Step 3: Reduce Dimensions with PCA

For the actual quantum circuit, we reduce from 512 to 4 dimensions. With 4 qubits and angle encoding, each qubit receives one PCA component as its rotation angle.

n_qubits = 4
pca = PCA(n_components=n_qubits)
X_pca = pca.fit_transform(X)

# Normalize to [-pi, pi] for angle encoding
# Each feature is scaled independently to preserve relative structure
X_min = X_pca.min(axis=0, keepdims=True)
X_max = X_pca.max(axis=0, keepdims=True)
X_pca_norm = 2 * np.pi * (X_pca - X_min) / (X_max - X_min + 1e-8) - np.pi

Note that we normalize each feature column independently. Normalizing all features together (using a global min/max) would distort the relative scales of the principal components, throwing away the variance information that PCA captured.

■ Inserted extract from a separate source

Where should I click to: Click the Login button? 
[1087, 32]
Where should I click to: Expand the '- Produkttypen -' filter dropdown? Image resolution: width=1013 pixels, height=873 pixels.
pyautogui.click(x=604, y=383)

Step 4: Encoding Strategies Comparison

The choice of how to embed classical data into a quantum state significantly affects circuit expressivity and qubit efficiency. Here are three common strategies for encoding 4 features.

Angle Encoding

The simplest approach: one qubit per feature, each encoded as a rotation angle.

import pennylane as qml

dev_angle = qml.device("default.qubit", wires=4)

@qml.qnode(dev_angle)
def angle_encoding_circuit(x):
    """Angle encoding: 4 features on 4 qubits via Ry rotations."""
    for i in range(4):
        qml.RY(x[i], wires=i)
    return [qml.expval(qml.PauliZ(i)) for i in range(4)]

# Draw the circuit
x_example = np.array([0.5, -0.3, 1.2, -0.8])
print(qml.draw(angle_encoding_circuit)(x_example))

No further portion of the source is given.